Along with suggestive generalities about the four tales (e.g., that they are the literary
equivalent of Pre-Raphaelitism in painting [iiiiv]), she argues that "Lindenberg
Pool" anticipates News in its "entrance into the fantastic world" (viii).
This idea strikes me as being even more applicable to the connection between News and
"The Hollow Land." The latter can be thought of as a series of tableaux divided
in two by the hero's (Florian's) mysterious passage from a world of war and vendetta to
that named by Morris's title. On the one side, Morris recreates (rather convincingly) the
feel--and especially the ethos--of a genuine Medieval epic; but on the other, he offers a
Hollow Land which defines itself against (i.e., in relation to) that ethos. A good
argument could be mounted against the Hollow Land's being deemed a utopia in any but the
vaguest--and much too all-inclusive--sense of the word; but an equally good case could be
made for this fiction as a prototype for News in the way that its Hollow Land communicates
with the (literal) bloody-mindedness of "present reality." (Of course, the
amount of attention that "the real" gets in News relative to "the
ideal" is just about the reverse of their ratio in "The Hollow
Land"--which, however, is not to say that that tale qualifies as anti-utopian.) Given
the considerations that I mentioned at the outset, any generic dispute of the sort I've
just engaged is, I readily concede, picayune--all the more so in view of the general
caliber of the critical essays these volumes contain. Indeed, the only thing about these
three books that an English reader could seriously quarrel with is that their editorial
meticulousness (which presumably presides over the excellent Italian translations) doesn't
extend to specifying which edition is being offered in facsimile. That, however, is an
oversight correctable in future volumes (and reissues of these) --if, that is, Nord can
attract enough anglophone clients to make the continuance of the series appear worthwhile.
NOTES
1. For Clarke's review, see SFS #38, 16 (1986): 84-86.
2. Here and elsewhere the translations from Italian are mine.
3. This appendix, included in the Nord volume, clearly establishes the linguistic
peculiarities of "Night Mail"--and to a lesser extent "ABC," which
takes its epigraph from the earlier story--to be intentionally futuristic. On that basis,
James Gunn, for example, claims "Night Mail" as the first work of modern SF: see
The Road to Science Fiction [#1]: From Gilgamesh to Wells (NY: New American
Library, 1977), 359 (which volume, however, reprints the tale without its appendix).

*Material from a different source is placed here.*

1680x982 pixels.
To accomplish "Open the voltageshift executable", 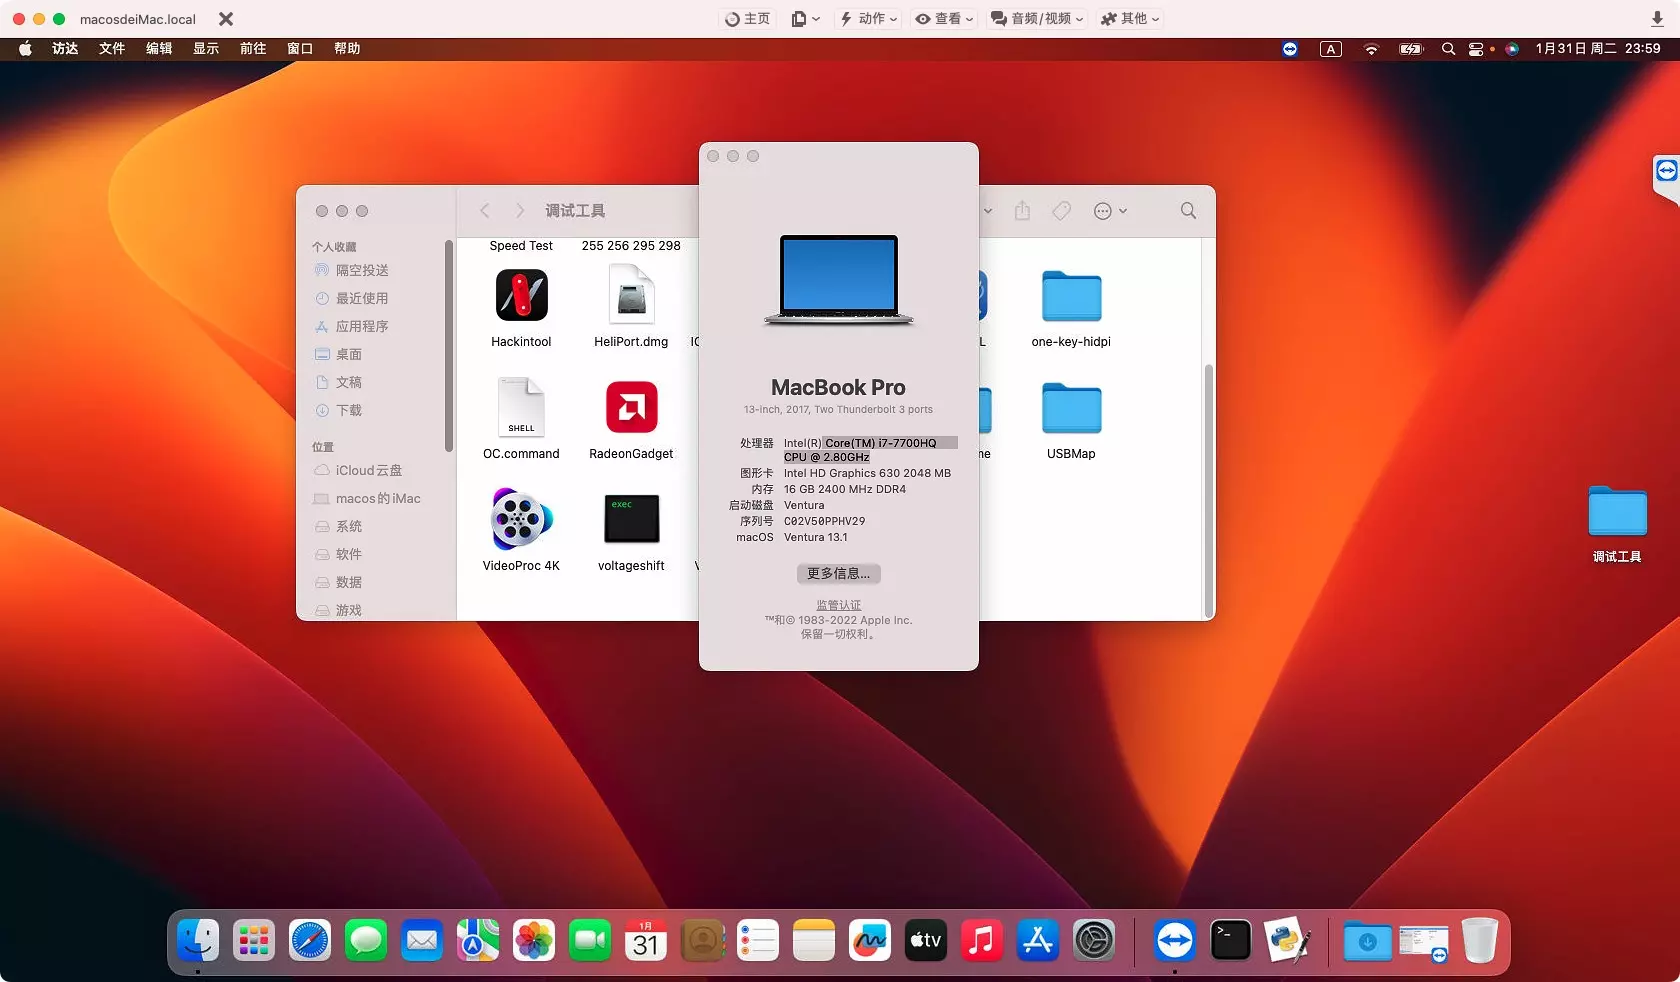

4. Nor is Kipling's use of the word in "ABC" of much help:
"Pirolo...slipped over my head some sort of rubber helmet....I could feel thick
colloid bosses before my eyes..."
5. In this case, the translator is Giacomo Prampolini; the Italianizer of
"ABC" is Marzia Ettlinger Fano.
6. In Kingsley Amis's meaning of the word idea, which is virtually synonymous
with what H.G. Wells calls the "invention."